Outstanding in the Field
Stephen and Dawn Robertson have made a nice life at East Fork Farm marketing farm-to-table. One night last summer, their market came to them.
By Jamie Cole | Photos By Jamie Cole
It’s one thing to eat a dinner in a restaurant with locally grown food, from a farmer down the road. It’s another thing to have that dinner right on the farm, where the food is sourced inches from the plate.
That is chef Jim Denevan’s vision for Outstanding in the Field, the coast-to-coast farm dinner tour he founded in 1998. Since then, the program has spawned hundreds of on-farm events where patrons get to meet the farm family that grows the food—and tour the farm itself—before settling in at a long, communal table in the field where dinner may have been grazing the day before. It is, quite literally, a taste of farm life.
Stephen and Dawn Robertson played host to the tour at their East Fork Farm last summer, and they’re particularly good at relating farm life to the inquisitive greenhorns in the dinner party. It wasn’t that long ago that the Robertsons were “computer geeks,” says Dawn, who wanted to become self-sufficient and raise a family on the farm.
Stephen and Dawn moved to this picturesque, pastoral valley in the mountains of Madison County, N.C., 15 years ago, “and the learning curve on everything has been about 15 years,” Stephen laughs. But they’ve learned enough to impart some wisdom to their guests—and the whole family gets in on the tour guide act.
Stephen and Dawn were both in the software business before they became full-time farmers, but they weren’t exactly city folk. They lived in Horseshoe, N.C., a rural community south of Asheville. “We had about an acre there, and we wanted a larger property,” says Stephen. “And we had a longing to be self-sufficient,” says Dawn. The search for the perfect piece of property was on.
The right place was just up the road from Asheville near Marshall: 40 acres with natural springs and a 700-square-foot house where the whole family lived while they built barns and made improvements to the land. “This property had about 90% of the things we wanted,” says Stephen, but there was a lot of work to do. The beautiful spot on the cover of this magazine, for instance, was 3 feet of mud before they dredged it and built the pond and pier. A grain barn that belonged to a neighbor was moved across the road and now bears a hand-painted “East Fork Farm” sign. Over the years the family added other barns, greenhouses and outbuildings, along with a hillside house with a stunning view of the valley.
There were some stops and starts with the farming, though. “We thought about doing commercial greenhouses. We thought about doing a tree farm. We thought about doing cattle,” says Stephen. In the end, though, their location and Dawn’s interest in sheep helped shape their business.
“This isn’t a huge farm, so it just made sense to run something out of the ordinary, other than beef and pork,” says Stephen, “and we found someone who was selling a whole flock of sheep, which is a good way to get some decent sheep.”
Though it took some work, it turned out the property was right for running lambs. Stephen and Dawn leaned on expertise and even some funding from North Carolina Soil and Water Conservation to devise a grazing plan and build five freshwater tanks that tap into the springs on the property.
“Rotation is important, because sheep don’t have the resistance to parasites that cattle do,” says Stephen. And there’s plenty of room to rotate. Today, there are 14 acre-and-a-half pastures of orchardgrass and clover, fenced with 6,000 feet of high-tensile electric wire. Each pasture is designed to always allow the sheep access to the barn. “When the sheep get moved out of a pasture,” says Dawn, Stephen will “immediately spread it with manure, and then the sheep aren’t back on that pasture for 30 days, so you get the benefit of fertilizer, but also parasite control.”
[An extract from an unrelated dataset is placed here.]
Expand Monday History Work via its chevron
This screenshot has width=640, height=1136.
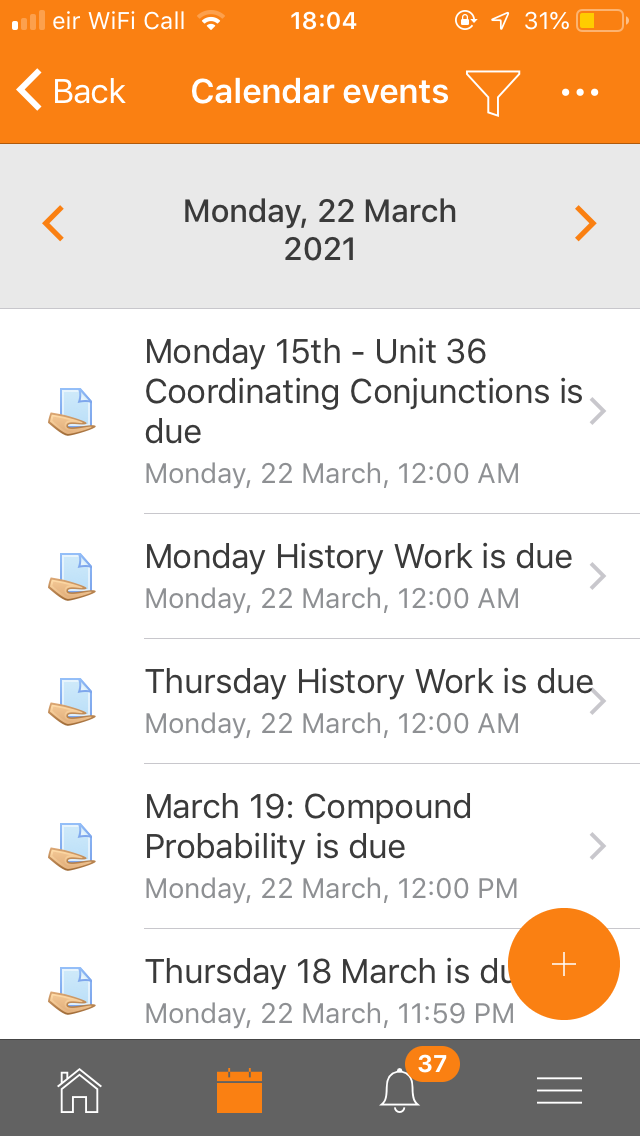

Then there was the location, just about a half-hour from Asheville. East Fork sells at tailgate markets, but also has distribution through Whole Foods and Earthfare grocers, as well as “10 to 15 restaurants,” says Stephen.
It’s a market that is “knowledgeable about what they’re eating,” says Dawn. “It seems to be really important [for customers] to know that the animal was healthy and happy.” That fits right in with the East Fork Farm philosophy: “Pasture-raised, no added hormones, no antibiotics, and medicines only to save a life,” says Dawn. Plus, the farm is Animal Welfare Approved.
That philosophy fits well with Outstanding in the Field, as well. On the 2009 tour, the Robertsons were “guest farmers” at an Outstanding dinner at a neighbor’s farm, providing rabbit to the chef. For 2010, they were invited to host.
“It was a great event, and we’d do it again,” says Dawn. The Robertsons, forever learners, were inspired by the experience to host their own farm dinners, events that are becoming staples in the agritourism industry to get locals from the city out to the farm. “Any time a group of people come out and they’re appreciative of what farmers do, it’s a good time,” says Stephen. Make that an outstanding time.